_DIRECTIVE_
Write out every line of the records below again, including the requests in them, but shift each coordinate in the answers up by 102. Leave out the pictures.
==========
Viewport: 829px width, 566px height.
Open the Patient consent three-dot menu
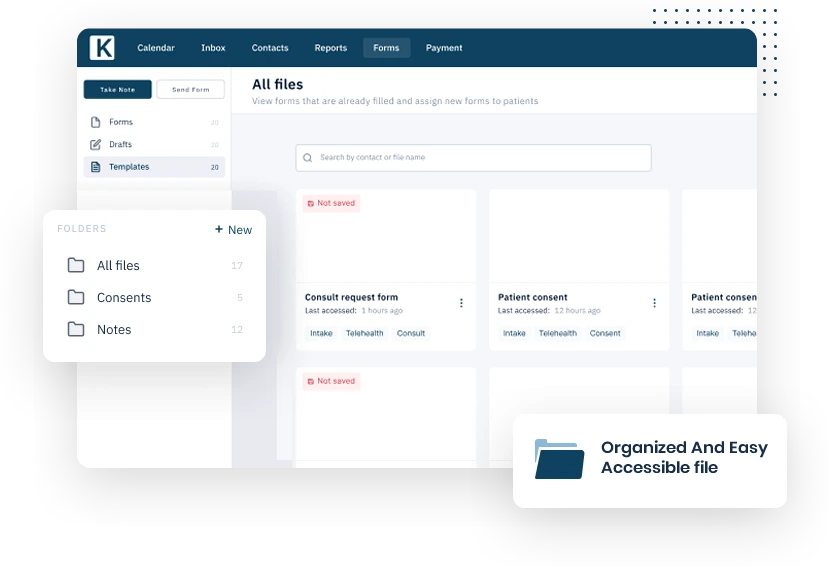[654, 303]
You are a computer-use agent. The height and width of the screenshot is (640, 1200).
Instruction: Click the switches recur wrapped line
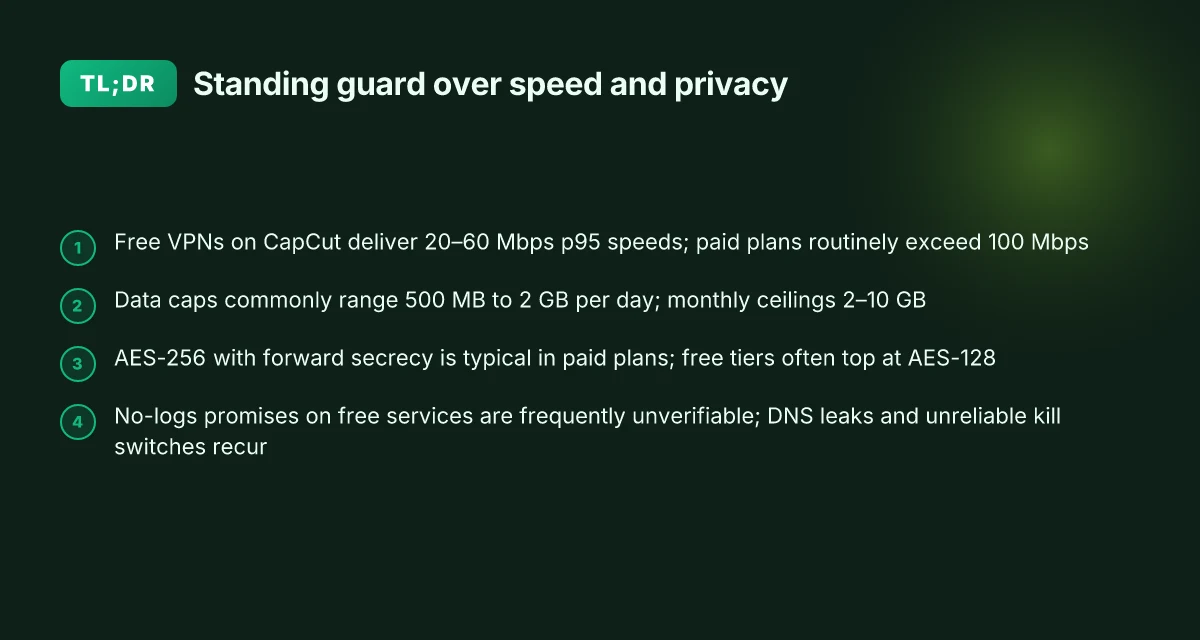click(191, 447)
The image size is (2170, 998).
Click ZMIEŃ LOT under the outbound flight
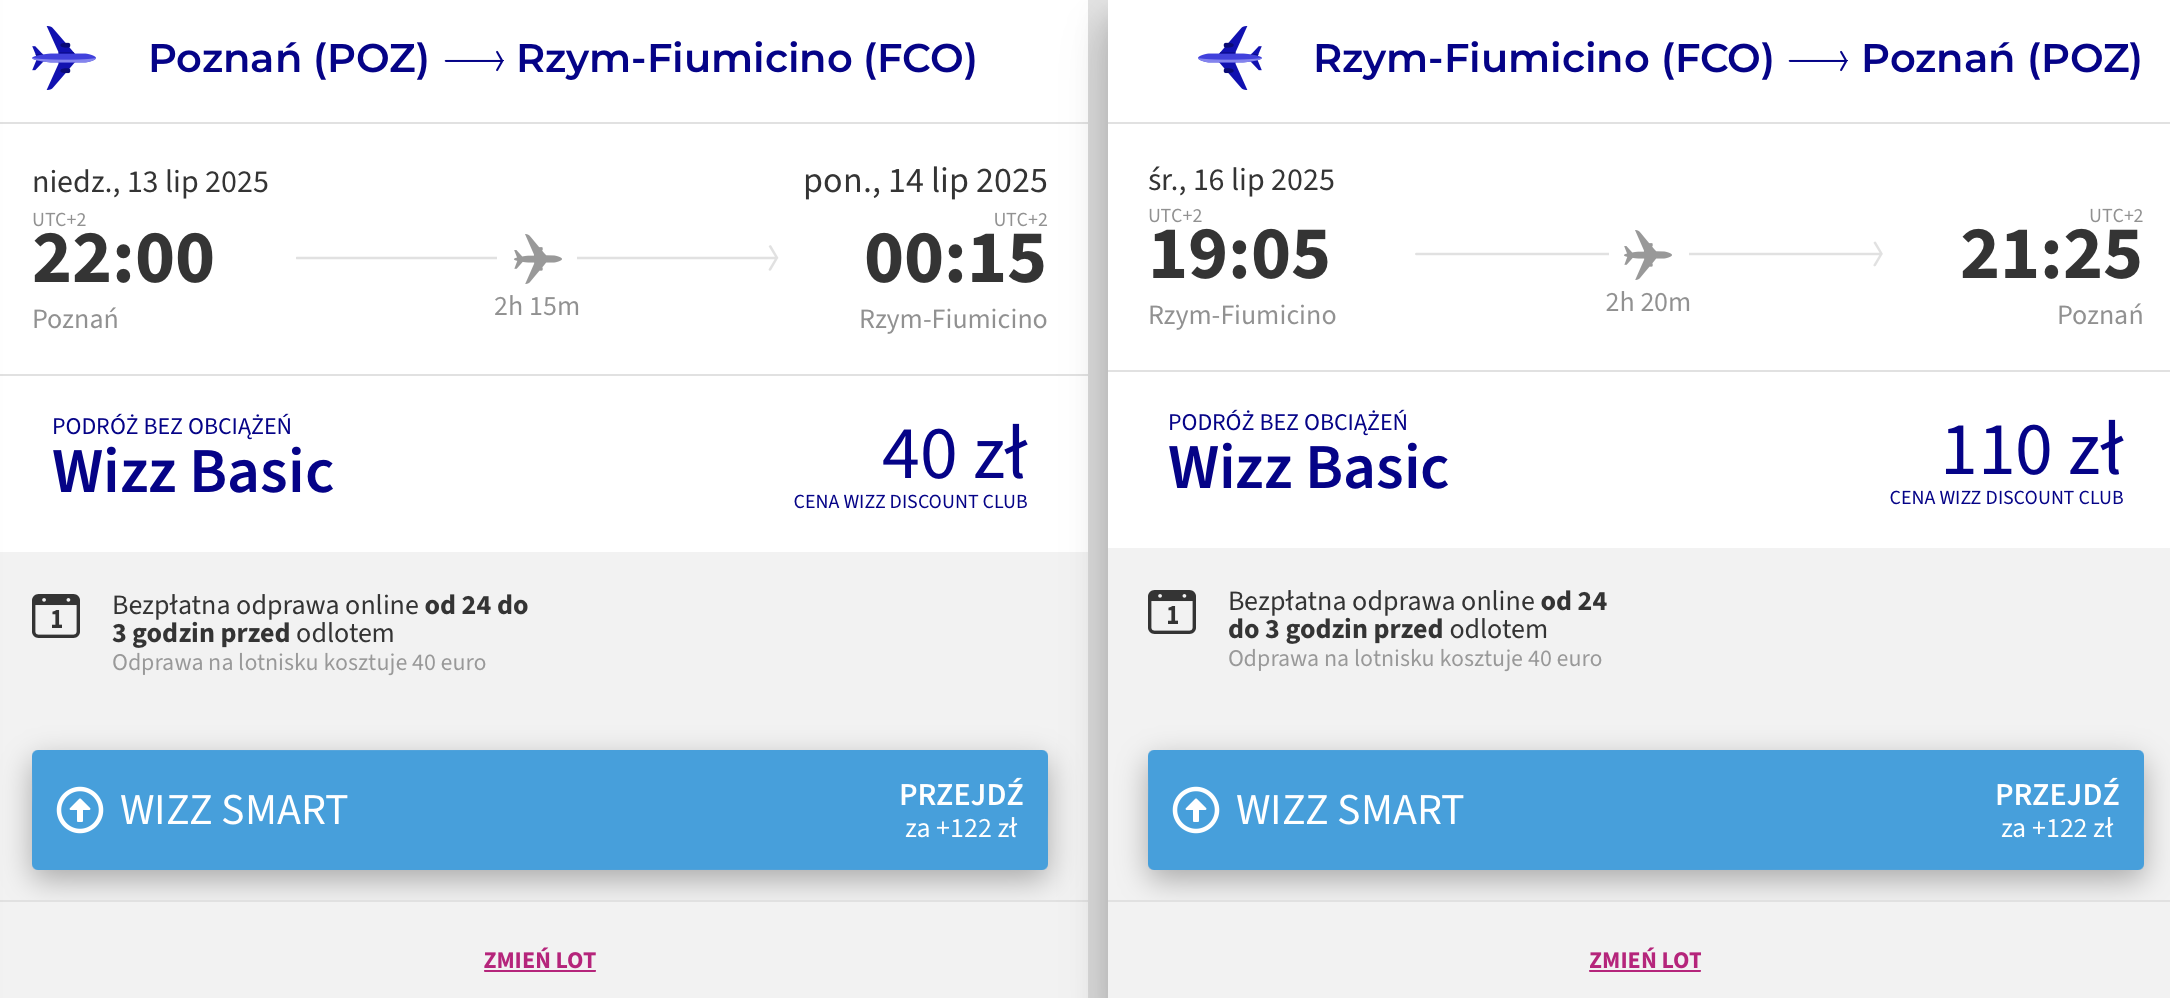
==========
_ANSWER TO THIS EXERCISE_
Viewport: 829px width, 566px height.
Open the Patient consent three-dot menu
[756, 405]
You are a computer-use agent. The height and width of the screenshot is (640, 1200).
Instruction: Click the switches recur wrapped line
click(293, 549)
The image size is (2170, 998).
Click ZMIEŃ LOT under the outbound flight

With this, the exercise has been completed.